LISTED RECORDS.
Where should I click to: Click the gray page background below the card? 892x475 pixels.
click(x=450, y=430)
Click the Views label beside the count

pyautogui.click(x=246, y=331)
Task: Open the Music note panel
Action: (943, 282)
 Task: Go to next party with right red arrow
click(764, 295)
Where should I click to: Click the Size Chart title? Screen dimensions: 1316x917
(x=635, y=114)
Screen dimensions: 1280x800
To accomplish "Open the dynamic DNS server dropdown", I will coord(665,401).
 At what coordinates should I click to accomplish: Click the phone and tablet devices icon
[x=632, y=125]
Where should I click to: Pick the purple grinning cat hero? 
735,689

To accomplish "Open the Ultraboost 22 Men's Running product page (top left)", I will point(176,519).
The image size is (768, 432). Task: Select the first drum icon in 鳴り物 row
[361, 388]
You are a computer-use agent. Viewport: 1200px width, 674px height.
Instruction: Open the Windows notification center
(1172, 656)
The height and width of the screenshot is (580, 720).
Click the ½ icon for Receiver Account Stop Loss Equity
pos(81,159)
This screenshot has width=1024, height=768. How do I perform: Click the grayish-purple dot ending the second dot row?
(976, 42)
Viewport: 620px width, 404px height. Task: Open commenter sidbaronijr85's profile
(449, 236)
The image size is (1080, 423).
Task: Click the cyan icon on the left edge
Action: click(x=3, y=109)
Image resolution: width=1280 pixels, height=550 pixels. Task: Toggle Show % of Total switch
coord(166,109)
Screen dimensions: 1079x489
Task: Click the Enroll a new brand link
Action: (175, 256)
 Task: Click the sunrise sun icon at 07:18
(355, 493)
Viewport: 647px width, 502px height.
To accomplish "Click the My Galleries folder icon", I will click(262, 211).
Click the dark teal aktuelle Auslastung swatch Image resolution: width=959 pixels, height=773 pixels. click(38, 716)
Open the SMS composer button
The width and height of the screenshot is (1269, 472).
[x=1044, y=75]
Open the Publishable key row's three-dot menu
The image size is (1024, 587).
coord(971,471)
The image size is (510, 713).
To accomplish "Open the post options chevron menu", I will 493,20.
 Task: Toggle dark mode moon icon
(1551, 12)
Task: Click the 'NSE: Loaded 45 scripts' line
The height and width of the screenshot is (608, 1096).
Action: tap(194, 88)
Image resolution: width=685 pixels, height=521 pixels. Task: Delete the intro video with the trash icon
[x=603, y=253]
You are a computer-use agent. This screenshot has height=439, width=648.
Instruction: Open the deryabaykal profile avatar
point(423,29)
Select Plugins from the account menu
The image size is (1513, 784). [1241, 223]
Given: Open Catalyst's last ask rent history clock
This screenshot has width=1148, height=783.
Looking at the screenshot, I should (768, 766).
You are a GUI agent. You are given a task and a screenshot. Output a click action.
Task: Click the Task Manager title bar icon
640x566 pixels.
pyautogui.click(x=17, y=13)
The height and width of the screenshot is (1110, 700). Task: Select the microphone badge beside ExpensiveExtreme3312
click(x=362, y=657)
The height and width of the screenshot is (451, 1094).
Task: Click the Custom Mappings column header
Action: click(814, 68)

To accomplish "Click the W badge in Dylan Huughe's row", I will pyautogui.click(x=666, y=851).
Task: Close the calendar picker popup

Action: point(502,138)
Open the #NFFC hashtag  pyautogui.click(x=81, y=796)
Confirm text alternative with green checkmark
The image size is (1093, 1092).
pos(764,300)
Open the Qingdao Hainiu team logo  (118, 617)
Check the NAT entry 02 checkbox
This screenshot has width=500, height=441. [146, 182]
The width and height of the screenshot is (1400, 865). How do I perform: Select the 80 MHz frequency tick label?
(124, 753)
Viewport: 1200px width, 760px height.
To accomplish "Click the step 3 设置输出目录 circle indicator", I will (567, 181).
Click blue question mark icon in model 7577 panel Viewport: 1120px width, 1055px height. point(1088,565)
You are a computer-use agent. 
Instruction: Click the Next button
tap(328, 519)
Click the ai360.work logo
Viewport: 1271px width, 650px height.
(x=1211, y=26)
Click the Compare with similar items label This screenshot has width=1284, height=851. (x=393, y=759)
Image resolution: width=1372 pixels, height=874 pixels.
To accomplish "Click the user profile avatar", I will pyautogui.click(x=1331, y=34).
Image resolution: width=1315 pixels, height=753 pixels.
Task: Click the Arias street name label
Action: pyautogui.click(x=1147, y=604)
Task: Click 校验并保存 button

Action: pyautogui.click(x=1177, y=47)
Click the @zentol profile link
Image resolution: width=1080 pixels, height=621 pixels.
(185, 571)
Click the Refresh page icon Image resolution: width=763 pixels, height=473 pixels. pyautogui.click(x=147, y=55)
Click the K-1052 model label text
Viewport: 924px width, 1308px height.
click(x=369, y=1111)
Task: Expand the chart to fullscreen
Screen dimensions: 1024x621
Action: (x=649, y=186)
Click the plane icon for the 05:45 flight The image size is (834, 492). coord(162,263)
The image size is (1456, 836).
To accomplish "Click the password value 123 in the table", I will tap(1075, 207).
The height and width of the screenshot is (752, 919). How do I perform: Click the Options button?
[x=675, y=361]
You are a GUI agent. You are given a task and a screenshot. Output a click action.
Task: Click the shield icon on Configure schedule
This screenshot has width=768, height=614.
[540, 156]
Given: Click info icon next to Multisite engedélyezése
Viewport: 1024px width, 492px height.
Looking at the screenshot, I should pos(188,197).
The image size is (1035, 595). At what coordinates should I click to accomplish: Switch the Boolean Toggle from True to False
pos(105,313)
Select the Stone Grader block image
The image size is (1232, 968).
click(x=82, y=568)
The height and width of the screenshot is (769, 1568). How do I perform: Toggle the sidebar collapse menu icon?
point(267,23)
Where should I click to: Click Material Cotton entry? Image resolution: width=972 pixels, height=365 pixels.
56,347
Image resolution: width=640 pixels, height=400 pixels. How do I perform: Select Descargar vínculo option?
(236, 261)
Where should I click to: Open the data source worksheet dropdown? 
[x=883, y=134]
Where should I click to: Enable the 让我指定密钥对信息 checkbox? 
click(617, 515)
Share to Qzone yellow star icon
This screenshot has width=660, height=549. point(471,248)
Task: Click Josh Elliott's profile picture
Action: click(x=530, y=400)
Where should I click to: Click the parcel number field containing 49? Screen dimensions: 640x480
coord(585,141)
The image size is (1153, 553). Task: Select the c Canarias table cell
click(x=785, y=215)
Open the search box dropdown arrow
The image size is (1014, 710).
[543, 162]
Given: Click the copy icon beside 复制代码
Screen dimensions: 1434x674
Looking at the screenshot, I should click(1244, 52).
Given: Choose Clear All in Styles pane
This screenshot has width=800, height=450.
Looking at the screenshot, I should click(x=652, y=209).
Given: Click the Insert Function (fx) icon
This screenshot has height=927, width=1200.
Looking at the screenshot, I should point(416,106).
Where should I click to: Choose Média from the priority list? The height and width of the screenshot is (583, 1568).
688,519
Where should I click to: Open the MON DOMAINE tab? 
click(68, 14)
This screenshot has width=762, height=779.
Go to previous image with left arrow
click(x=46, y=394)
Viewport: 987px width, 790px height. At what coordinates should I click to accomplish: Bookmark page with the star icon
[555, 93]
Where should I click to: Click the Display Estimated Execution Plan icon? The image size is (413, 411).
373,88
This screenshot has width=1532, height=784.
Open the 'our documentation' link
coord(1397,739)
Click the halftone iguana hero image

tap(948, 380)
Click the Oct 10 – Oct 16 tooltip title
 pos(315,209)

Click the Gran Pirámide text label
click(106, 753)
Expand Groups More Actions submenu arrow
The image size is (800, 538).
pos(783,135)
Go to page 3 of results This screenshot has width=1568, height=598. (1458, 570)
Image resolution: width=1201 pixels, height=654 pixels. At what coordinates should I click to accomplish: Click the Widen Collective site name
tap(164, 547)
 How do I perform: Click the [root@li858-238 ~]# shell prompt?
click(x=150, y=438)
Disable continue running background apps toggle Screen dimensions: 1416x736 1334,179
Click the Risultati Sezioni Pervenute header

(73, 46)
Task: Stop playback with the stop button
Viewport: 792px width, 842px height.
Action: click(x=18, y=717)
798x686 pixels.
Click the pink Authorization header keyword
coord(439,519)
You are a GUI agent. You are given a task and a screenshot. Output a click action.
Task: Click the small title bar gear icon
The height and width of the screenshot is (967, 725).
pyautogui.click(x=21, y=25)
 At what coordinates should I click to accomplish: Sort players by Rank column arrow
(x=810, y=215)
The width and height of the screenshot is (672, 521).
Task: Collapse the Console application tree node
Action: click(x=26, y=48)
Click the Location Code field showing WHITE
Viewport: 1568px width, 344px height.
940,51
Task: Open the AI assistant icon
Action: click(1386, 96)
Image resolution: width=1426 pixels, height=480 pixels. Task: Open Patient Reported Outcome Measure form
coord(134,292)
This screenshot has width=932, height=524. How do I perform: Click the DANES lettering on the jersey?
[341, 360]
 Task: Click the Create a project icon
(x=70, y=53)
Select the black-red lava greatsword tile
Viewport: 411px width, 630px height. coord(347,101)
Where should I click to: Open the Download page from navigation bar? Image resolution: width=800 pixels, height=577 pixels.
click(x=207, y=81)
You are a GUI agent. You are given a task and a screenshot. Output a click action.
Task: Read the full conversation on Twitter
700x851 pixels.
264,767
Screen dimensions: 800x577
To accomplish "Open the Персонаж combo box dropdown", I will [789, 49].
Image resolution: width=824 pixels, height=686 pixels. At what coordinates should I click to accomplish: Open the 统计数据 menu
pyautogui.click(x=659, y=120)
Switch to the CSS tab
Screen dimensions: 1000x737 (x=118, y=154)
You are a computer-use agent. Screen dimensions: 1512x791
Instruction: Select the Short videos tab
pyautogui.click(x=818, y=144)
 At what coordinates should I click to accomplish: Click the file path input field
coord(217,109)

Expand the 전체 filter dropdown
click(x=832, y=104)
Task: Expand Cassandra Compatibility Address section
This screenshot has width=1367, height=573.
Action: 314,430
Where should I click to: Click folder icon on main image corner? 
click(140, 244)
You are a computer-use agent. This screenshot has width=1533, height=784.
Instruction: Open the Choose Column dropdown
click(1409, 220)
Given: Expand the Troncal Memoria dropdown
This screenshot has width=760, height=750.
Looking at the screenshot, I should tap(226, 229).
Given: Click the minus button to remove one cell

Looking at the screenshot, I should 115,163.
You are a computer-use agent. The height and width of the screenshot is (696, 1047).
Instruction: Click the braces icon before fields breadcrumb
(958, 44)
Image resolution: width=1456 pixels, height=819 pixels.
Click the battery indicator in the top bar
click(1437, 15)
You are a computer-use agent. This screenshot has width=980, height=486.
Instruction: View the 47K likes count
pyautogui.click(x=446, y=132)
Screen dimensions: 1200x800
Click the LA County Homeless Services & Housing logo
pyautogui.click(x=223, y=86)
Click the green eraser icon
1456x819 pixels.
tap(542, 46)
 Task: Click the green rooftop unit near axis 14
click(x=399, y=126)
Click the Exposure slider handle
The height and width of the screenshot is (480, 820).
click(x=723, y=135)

EXERCISE REQUIREMENTS. All that is needed is the opening run of the data, given again exactly: please include every line from the first through the line with "Task: Click the 'NSE: Loaded 45 scripts' line", both ends kept.

SOLUTION FOR THIS PROBLEM.
Where should I click to: Click the gray page background below the card? 892x475 pixels.
click(x=450, y=430)
Click the Views label beside the count

pyautogui.click(x=246, y=331)
Task: Open the Music note panel
Action: (943, 282)
 Task: Go to next party with right red arrow
click(764, 295)
Where should I click to: Click the Size Chart title? Screen dimensions: 1316x917
(x=635, y=114)
Screen dimensions: 1280x800
To accomplish "Open the dynamic DNS server dropdown", I will coord(665,401).
 At what coordinates should I click to accomplish: Click the phone and tablet devices icon
[x=632, y=125]
Where should I click to: Pick the purple grinning cat hero? 
735,689

To accomplish "Open the Ultraboost 22 Men's Running product page (top left)", I will point(176,519).
The image size is (768, 432). Task: Select the first drum icon in 鳴り物 row
[361, 388]
You are a computer-use agent. Viewport: 1200px width, 674px height.
Instruction: Open the Windows notification center
(1172, 656)
The height and width of the screenshot is (580, 720).
Click the ½ icon for Receiver Account Stop Loss Equity
pos(81,159)
This screenshot has width=1024, height=768. How do I perform: Click the grayish-purple dot ending the second dot row?
(976, 42)
Viewport: 620px width, 404px height. Task: Open commenter sidbaronijr85's profile
(449, 236)
The image size is (1080, 423).
Task: Click the cyan icon on the left edge
Action: click(x=3, y=109)
Image resolution: width=1280 pixels, height=550 pixels. Task: Toggle Show % of Total switch
coord(166,109)
Screen dimensions: 1079x489
Task: Click the Enroll a new brand link
Action: (175, 256)
 Task: Click the sunrise sun icon at 07:18
(355, 493)
Viewport: 647px width, 502px height.
To accomplish "Click the My Galleries folder icon", I will click(262, 211).
Click the dark teal aktuelle Auslastung swatch Image resolution: width=959 pixels, height=773 pixels. click(38, 716)
Open the SMS composer button
The width and height of the screenshot is (1269, 472).
[x=1044, y=75]
Open the Publishable key row's three-dot menu
The image size is (1024, 587).
coord(971,471)
The image size is (510, 713).
To accomplish "Open the post options chevron menu", I will 493,20.
 Task: Toggle dark mode moon icon
(1551, 12)
Task: Click the 'NSE: Loaded 45 scripts' line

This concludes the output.